» **Task instructions**
1 - From the writ petition heading, extract the passage from "Mr. Md. Hafizur" up to and including "Bepul Bagmar, D.A.G.".
2 - Filter the records and keep every line that holds the string "coordinates", matching its case exactly.

» **Source extract**
IN THE SUPREME COURT OF BANGLADESH HIGH COURT DIVISION
(SPECIAL ORIGINAL JURISDICTION)
Writ Petition No. 4089 of 2018
In the matter of:
An application under article 102 of the Constitution of the People’s Republic of Bangladesh.
AND
In the matter of:
Md. Sadaqat Khan Fakku and others
………… Petitioners. -Versus-
Government of Bangladesh, represented by the Secretary, Ministry of Power, Energy and Mineral Resources, Bangladesh Secretariat, Dhaka and others,
... Respondents.
Mr. Md. Hafizur Rahman Khan, Advocate with Ms. Chowdhury Mowsumee Fatema,Advocate & Mr. Md. Jahirul Islam(Sumon), Advocate,
......For the petitioners. Mr. Md. Mokleshur Rahman, Advocate
.....For respondent No.8-10. Mr. Swapnil Bhattacharya, Advocate
...For respondent No.11. Mr. Md. Faisal Islam, Advocate,
...For respondent No.13 & 17. Mr. Bepul Bagmar, D.A.G.
....For the respondent.

» **Given data**
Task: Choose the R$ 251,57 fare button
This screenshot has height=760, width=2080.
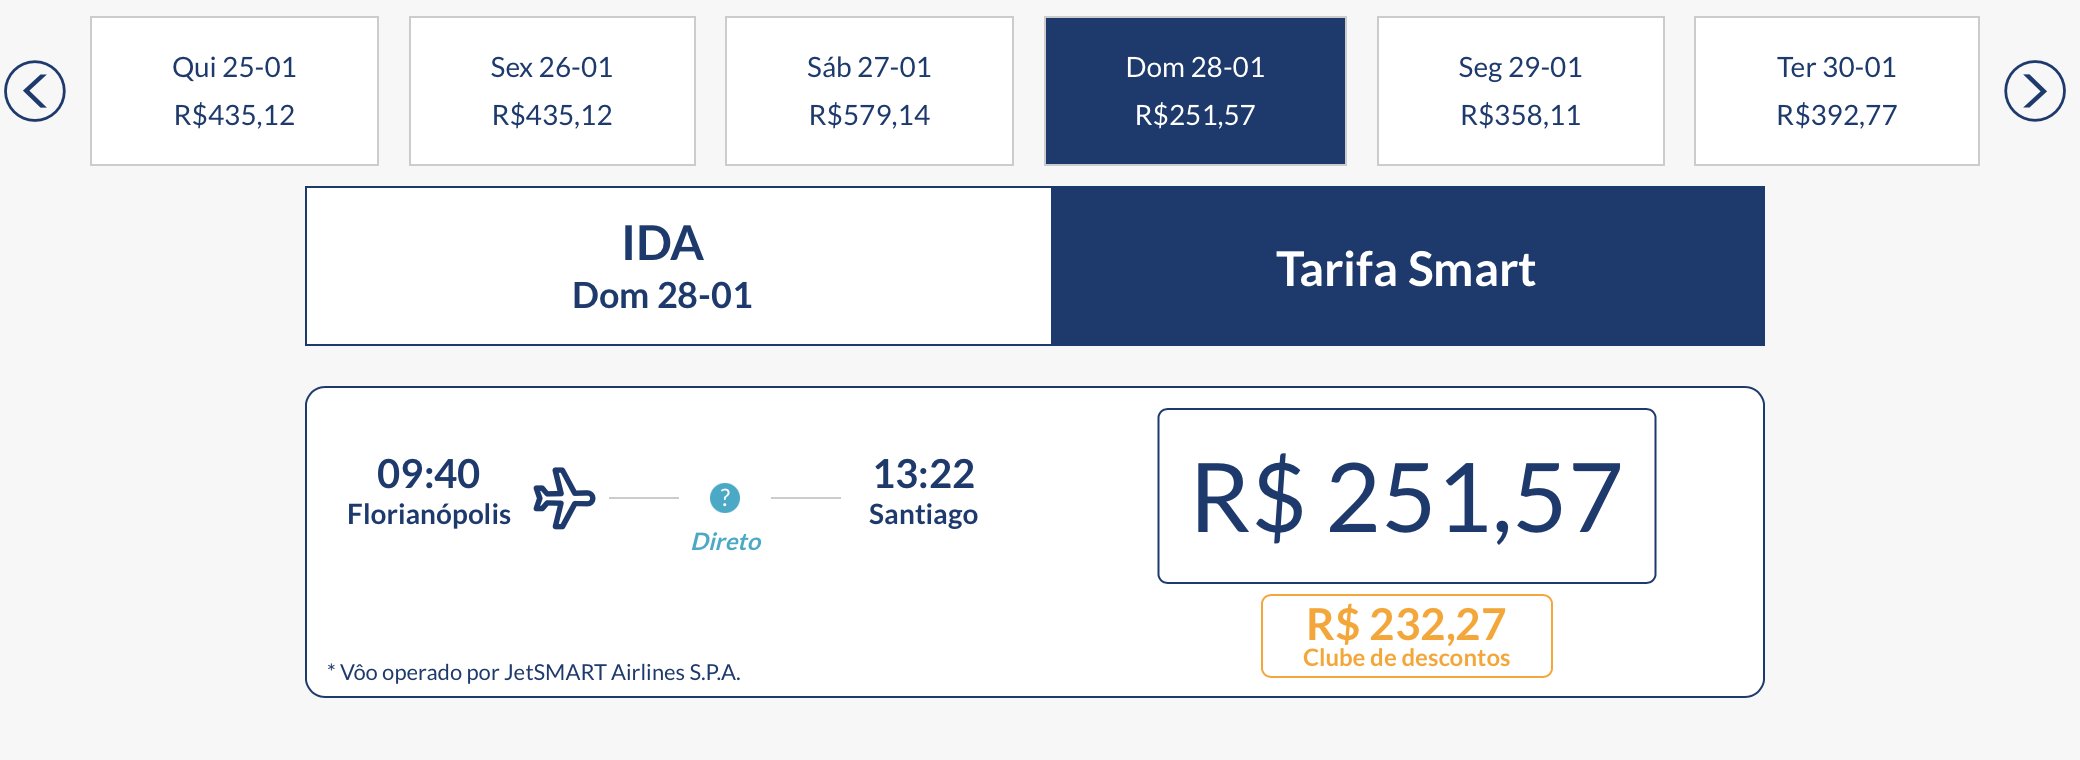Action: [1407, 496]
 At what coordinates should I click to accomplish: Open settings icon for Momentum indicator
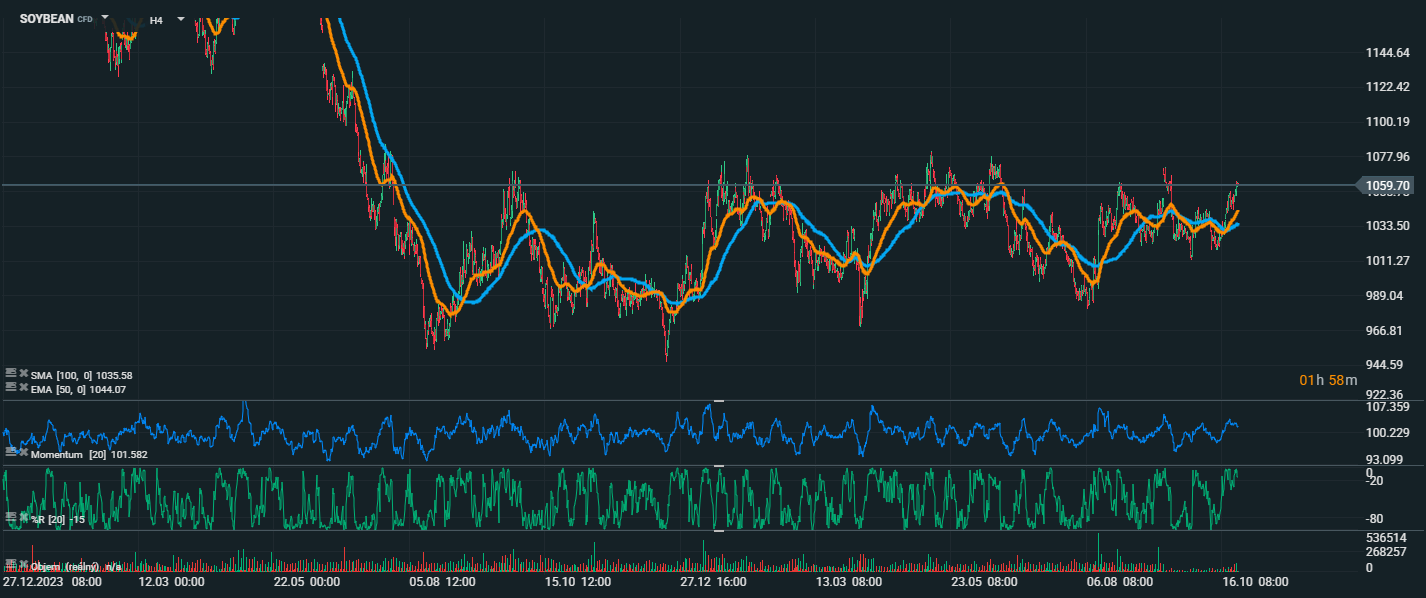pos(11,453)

* * *

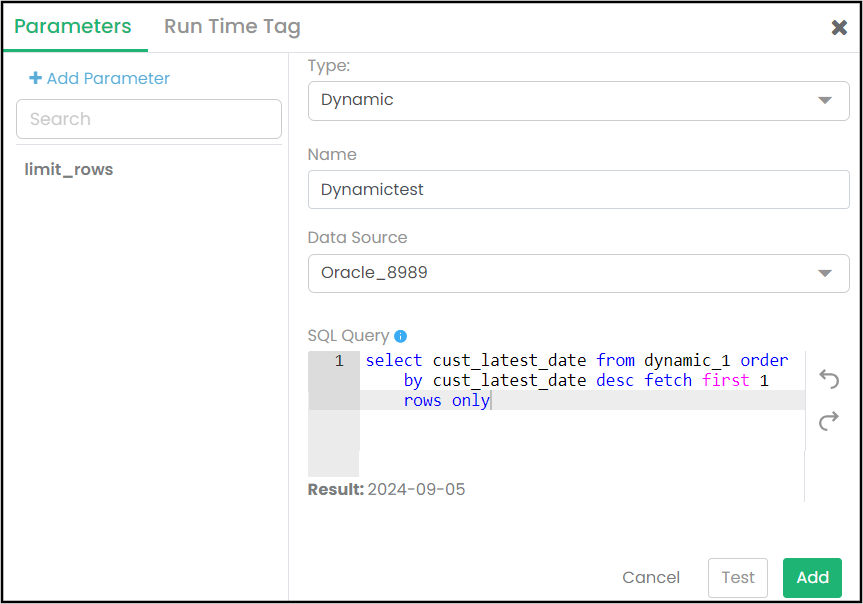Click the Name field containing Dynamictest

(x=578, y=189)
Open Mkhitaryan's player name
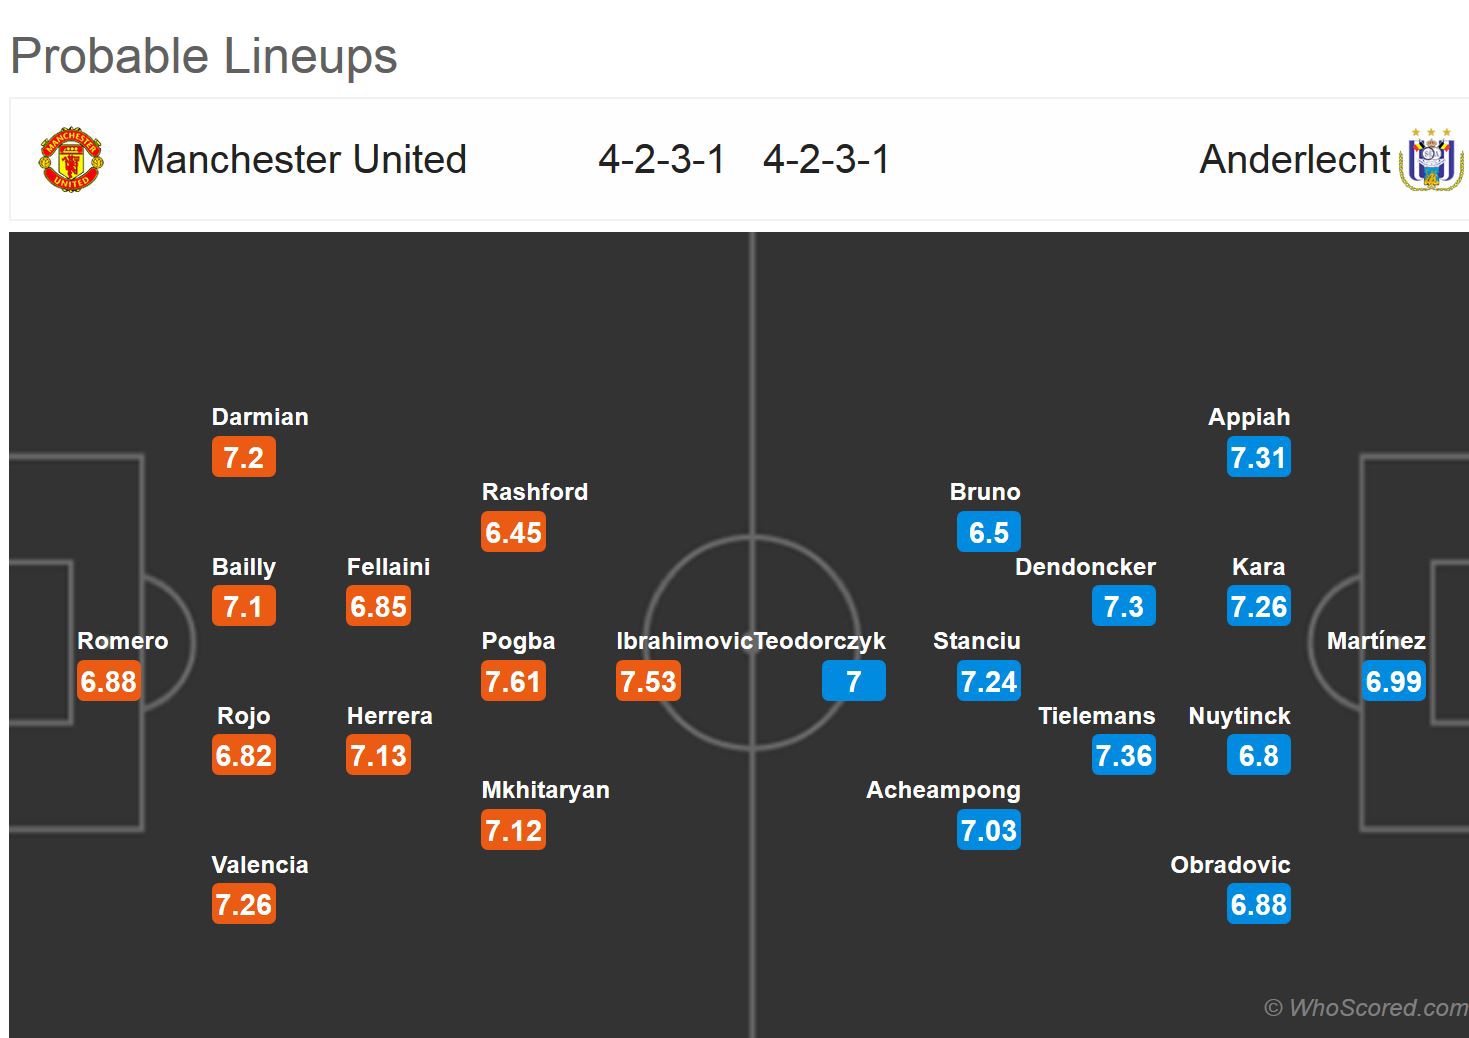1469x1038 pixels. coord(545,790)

* * *

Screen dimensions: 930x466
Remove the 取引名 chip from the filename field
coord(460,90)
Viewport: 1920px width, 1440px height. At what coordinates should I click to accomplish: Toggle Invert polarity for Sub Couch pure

» **Solutions in order**
1 -
Mr. Md. Hafizur Rahman Khan, Advocate with Ms. Chowdhury Mowsumee Fatema,Advocate & Mr. Md. Jahirul Islam(Sumon), Advocate,
......For the petitioners. Mr. Md. Mokleshur Rahman, Advocate
.....For respondent No.8-10. Mr. Swapnil Bhattacharya, Advocate
...For respondent No.11. Mr. Md. Faisal Islam, Advocate,
...For respondent No.13 & 17. Mr. Bepul Bagmar, D.A.G.

2 -
 At what coordinates should I click to accomplish: Open settings icon for Momentum indicator
Viewport: 1920px width, 1440px height. At what coordinates should I click to accomplish: Toggle Invert polarity for Sub Couch pure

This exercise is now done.